● **Supplied records**:
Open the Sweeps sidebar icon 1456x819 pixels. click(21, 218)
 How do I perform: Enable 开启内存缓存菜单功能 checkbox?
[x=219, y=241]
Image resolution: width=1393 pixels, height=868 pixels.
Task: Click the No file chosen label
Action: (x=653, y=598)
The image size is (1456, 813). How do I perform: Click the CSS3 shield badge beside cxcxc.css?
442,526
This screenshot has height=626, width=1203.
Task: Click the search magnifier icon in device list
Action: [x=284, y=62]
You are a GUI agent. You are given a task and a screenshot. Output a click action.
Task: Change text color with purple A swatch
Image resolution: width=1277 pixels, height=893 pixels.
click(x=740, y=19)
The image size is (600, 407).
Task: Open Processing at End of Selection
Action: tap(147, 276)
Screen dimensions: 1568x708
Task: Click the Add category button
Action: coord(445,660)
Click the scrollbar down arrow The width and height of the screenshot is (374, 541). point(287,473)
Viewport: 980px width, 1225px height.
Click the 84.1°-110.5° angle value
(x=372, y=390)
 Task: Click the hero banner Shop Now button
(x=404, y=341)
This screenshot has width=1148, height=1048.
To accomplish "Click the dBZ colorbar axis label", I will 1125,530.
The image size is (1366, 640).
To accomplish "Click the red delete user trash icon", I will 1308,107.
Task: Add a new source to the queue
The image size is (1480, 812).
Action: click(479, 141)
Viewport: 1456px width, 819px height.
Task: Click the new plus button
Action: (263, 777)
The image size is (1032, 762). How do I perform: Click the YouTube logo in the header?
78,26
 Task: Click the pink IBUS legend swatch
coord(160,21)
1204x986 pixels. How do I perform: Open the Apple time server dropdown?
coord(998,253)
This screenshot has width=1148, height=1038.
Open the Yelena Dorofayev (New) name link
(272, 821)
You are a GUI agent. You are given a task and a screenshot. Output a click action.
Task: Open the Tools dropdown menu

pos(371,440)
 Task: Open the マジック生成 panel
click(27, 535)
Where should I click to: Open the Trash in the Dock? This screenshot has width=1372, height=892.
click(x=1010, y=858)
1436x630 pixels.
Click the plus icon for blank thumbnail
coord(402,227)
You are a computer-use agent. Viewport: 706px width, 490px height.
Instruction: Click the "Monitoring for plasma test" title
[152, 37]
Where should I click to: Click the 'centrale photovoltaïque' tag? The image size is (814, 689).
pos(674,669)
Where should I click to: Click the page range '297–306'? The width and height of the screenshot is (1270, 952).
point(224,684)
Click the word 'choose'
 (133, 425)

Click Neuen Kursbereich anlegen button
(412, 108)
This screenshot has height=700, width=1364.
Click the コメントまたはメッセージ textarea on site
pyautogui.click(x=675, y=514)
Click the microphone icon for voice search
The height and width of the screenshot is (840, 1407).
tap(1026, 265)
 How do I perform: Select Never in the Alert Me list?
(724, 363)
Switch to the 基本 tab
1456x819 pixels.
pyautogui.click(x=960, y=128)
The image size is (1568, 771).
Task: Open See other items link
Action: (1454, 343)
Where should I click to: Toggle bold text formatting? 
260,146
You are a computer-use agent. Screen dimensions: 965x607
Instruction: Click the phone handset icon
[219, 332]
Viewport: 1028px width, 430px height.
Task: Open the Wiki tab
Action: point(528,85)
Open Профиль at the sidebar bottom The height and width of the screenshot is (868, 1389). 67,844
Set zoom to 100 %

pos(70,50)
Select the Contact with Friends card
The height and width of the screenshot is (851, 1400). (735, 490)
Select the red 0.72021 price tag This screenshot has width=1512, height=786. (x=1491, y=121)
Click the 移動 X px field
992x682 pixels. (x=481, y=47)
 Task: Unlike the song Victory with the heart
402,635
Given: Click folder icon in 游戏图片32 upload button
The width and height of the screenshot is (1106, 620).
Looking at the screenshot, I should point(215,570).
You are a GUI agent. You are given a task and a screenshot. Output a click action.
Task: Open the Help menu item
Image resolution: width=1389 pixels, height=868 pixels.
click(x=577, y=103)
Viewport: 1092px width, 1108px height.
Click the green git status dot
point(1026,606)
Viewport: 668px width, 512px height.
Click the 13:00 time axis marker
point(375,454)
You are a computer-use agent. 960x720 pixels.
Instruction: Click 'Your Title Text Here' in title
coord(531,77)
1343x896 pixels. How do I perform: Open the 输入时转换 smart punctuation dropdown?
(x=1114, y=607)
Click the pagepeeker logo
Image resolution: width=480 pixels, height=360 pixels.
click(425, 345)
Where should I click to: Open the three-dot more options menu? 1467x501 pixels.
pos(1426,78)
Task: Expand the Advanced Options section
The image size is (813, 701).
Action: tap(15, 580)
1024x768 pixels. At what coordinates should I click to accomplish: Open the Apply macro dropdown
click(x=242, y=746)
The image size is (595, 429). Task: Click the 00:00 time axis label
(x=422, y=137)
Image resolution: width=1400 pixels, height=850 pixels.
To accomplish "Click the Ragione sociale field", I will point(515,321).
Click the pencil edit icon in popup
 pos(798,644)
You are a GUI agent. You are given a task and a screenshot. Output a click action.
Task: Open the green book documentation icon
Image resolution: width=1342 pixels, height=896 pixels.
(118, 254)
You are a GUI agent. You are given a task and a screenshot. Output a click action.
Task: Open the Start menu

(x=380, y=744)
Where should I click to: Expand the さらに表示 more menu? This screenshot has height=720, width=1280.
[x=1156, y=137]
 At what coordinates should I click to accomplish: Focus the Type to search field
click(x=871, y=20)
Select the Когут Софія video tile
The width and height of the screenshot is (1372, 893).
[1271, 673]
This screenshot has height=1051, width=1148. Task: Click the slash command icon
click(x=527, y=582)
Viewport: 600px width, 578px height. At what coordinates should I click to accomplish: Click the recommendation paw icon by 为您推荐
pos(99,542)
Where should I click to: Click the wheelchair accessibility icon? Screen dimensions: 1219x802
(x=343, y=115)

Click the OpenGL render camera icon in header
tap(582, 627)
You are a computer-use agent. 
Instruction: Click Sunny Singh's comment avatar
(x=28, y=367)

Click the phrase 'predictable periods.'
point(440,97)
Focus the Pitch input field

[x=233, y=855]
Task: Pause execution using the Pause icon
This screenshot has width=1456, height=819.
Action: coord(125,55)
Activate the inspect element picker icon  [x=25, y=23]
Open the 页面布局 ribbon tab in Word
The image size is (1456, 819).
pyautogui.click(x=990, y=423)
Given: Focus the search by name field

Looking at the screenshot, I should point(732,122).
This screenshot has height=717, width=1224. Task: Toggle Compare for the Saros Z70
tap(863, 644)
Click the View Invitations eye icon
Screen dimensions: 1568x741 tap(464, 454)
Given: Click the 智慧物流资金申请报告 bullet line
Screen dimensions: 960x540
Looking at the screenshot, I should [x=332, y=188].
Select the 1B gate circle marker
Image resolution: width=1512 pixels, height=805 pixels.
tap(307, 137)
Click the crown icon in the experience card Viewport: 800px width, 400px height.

● **Task instructions**: Print the lines above exactly as they appear.

● **Answer to the task**:
Open the Sweeps sidebar icon 1456x819 pixels. click(21, 218)
 How do I perform: Enable 开启内存缓存菜单功能 checkbox?
[x=219, y=241]
Image resolution: width=1393 pixels, height=868 pixels.
Task: Click the No file chosen label
Action: (x=653, y=598)
The image size is (1456, 813). How do I perform: Click the CSS3 shield badge beside cxcxc.css?
442,526
This screenshot has height=626, width=1203.
Task: Click the search magnifier icon in device list
Action: [x=284, y=62]
You are a GUI agent. You are given a task and a screenshot. Output a click action.
Task: Change text color with purple A swatch
Image resolution: width=1277 pixels, height=893 pixels.
click(x=740, y=19)
The image size is (600, 407).
Task: Open Processing at End of Selection
Action: tap(147, 276)
Screen dimensions: 1568x708
Task: Click the Add category button
Action: coord(445,660)
Click the scrollbar down arrow The width and height of the screenshot is (374, 541). point(287,473)
Viewport: 980px width, 1225px height.
Click the 84.1°-110.5° angle value
(x=372, y=390)
 Task: Click the hero banner Shop Now button
(x=404, y=341)
This screenshot has width=1148, height=1048.
To accomplish "Click the dBZ colorbar axis label", I will 1125,530.
The image size is (1366, 640).
To accomplish "Click the red delete user trash icon", I will 1308,107.
Task: Add a new source to the queue
The image size is (1480, 812).
Action: click(479, 141)
Viewport: 1456px width, 819px height.
Task: Click the new plus button
Action: (263, 777)
The image size is (1032, 762). How do I perform: Click the YouTube logo in the header?
78,26
 Task: Click the pink IBUS legend swatch
coord(160,21)
1204x986 pixels. How do I perform: Open the Apple time server dropdown?
coord(998,253)
This screenshot has width=1148, height=1038.
Open the Yelena Dorofayev (New) name link
(272, 821)
You are a GUI agent. You are given a task and a screenshot. Output a click action.
Task: Open the Tools dropdown menu

pos(371,440)
 Task: Open the マジック生成 panel
click(27, 535)
Where should I click to: Open the Trash in the Dock? This screenshot has width=1372, height=892.
click(x=1010, y=858)
1436x630 pixels.
Click the plus icon for blank thumbnail
coord(402,227)
You are a computer-use agent. Viewport: 706px width, 490px height.
Instruction: Click the "Monitoring for plasma test" title
[152, 37]
Where should I click to: Click the 'centrale photovoltaïque' tag? The image size is (814, 689).
pos(674,669)
Where should I click to: Click the page range '297–306'? The width and height of the screenshot is (1270, 952).
point(224,684)
Click the word 'choose'
 (133, 425)

Click Neuen Kursbereich anlegen button
(412, 108)
This screenshot has height=700, width=1364.
Click the コメントまたはメッセージ textarea on site
pyautogui.click(x=675, y=514)
Click the microphone icon for voice search
The height and width of the screenshot is (840, 1407).
tap(1026, 265)
 How do I perform: Select Never in the Alert Me list?
(724, 363)
Switch to the 基本 tab
1456x819 pixels.
pyautogui.click(x=960, y=128)
The image size is (1568, 771).
Task: Open See other items link
Action: (1454, 343)
Where should I click to: Toggle bold text formatting? 
260,146
You are a computer-use agent. Screen dimensions: 965x607
Instruction: Click the phone handset icon
[219, 332]
Viewport: 1028px width, 430px height.
Task: Open the Wiki tab
Action: point(528,85)
Open Профиль at the sidebar bottom The height and width of the screenshot is (868, 1389). 67,844
Set zoom to 100 %

pos(70,50)
Select the Contact with Friends card
The height and width of the screenshot is (851, 1400). (735, 490)
Select the red 0.72021 price tag This screenshot has width=1512, height=786. (x=1491, y=121)
Click the 移動 X px field
992x682 pixels. (x=481, y=47)
 Task: Unlike the song Victory with the heart
402,635
Given: Click folder icon in 游戏图片32 upload button
The width and height of the screenshot is (1106, 620).
Looking at the screenshot, I should point(215,570).
You are a GUI agent. You are given a task and a screenshot. Output a click action.
Task: Open the Help menu item
Image resolution: width=1389 pixels, height=868 pixels.
click(x=577, y=103)
Viewport: 1092px width, 1108px height.
Click the green git status dot
point(1026,606)
Viewport: 668px width, 512px height.
Click the 13:00 time axis marker
point(375,454)
You are a computer-use agent. 960x720 pixels.
Instruction: Click 'Your Title Text Here' in title
coord(531,77)
1343x896 pixels. How do I perform: Open the 输入时转换 smart punctuation dropdown?
(x=1114, y=607)
Click the pagepeeker logo
Image resolution: width=480 pixels, height=360 pixels.
click(425, 345)
Where should I click to: Open the three-dot more options menu? 1467x501 pixels.
pos(1426,78)
Task: Expand the Advanced Options section
The image size is (813, 701).
Action: tap(15, 580)
1024x768 pixels. At what coordinates should I click to accomplish: Open the Apply macro dropdown
click(x=242, y=746)
The image size is (595, 429). Task: Click the 00:00 time axis label
(x=422, y=137)
Image resolution: width=1400 pixels, height=850 pixels.
To accomplish "Click the Ragione sociale field", I will point(515,321).
Click the pencil edit icon in popup
 pos(798,644)
You are a GUI agent. You are given a task and a screenshot. Output a click action.
Task: Open the green book documentation icon
Image resolution: width=1342 pixels, height=896 pixels.
(118, 254)
You are a GUI agent. You are given a task and a screenshot. Output a click action.
Task: Open the Start menu

(x=380, y=744)
Where should I click to: Expand the さらに表示 more menu? This screenshot has height=720, width=1280.
[x=1156, y=137]
 At what coordinates should I click to accomplish: Focus the Type to search field
click(x=871, y=20)
Select the Когут Софія video tile
The width and height of the screenshot is (1372, 893).
[1271, 673]
This screenshot has height=1051, width=1148. Task: Click the slash command icon
click(x=527, y=582)
Viewport: 600px width, 578px height. At what coordinates should I click to accomplish: Click the recommendation paw icon by 为您推荐
pos(99,542)
Where should I click to: Click the wheelchair accessibility icon? Screen dimensions: 1219x802
(x=343, y=115)

Click the OpenGL render camera icon in header
tap(582, 627)
You are a computer-use agent. 
Instruction: Click Sunny Singh's comment avatar
(x=28, y=367)

Click the phrase 'predictable periods.'
point(440,97)
Focus the Pitch input field

[x=233, y=855]
Task: Pause execution using the Pause icon
This screenshot has width=1456, height=819.
Action: coord(125,55)
Activate the inspect element picker icon  [x=25, y=23]
Open the 页面布局 ribbon tab in Word
The image size is (1456, 819).
pyautogui.click(x=990, y=423)
Given: Focus the search by name field

Looking at the screenshot, I should point(732,122).
This screenshot has height=717, width=1224. Task: Toggle Compare for the Saros Z70
tap(863, 644)
Click the View Invitations eye icon
Screen dimensions: 1568x741 tap(464, 454)
Given: Click the 智慧物流资金申请报告 bullet line
Screen dimensions: 960x540
Looking at the screenshot, I should [x=332, y=188].
Select the 1B gate circle marker
Image resolution: width=1512 pixels, height=805 pixels.
tap(307, 137)
Click the crown icon in the experience card Viewport: 800px width, 400px height.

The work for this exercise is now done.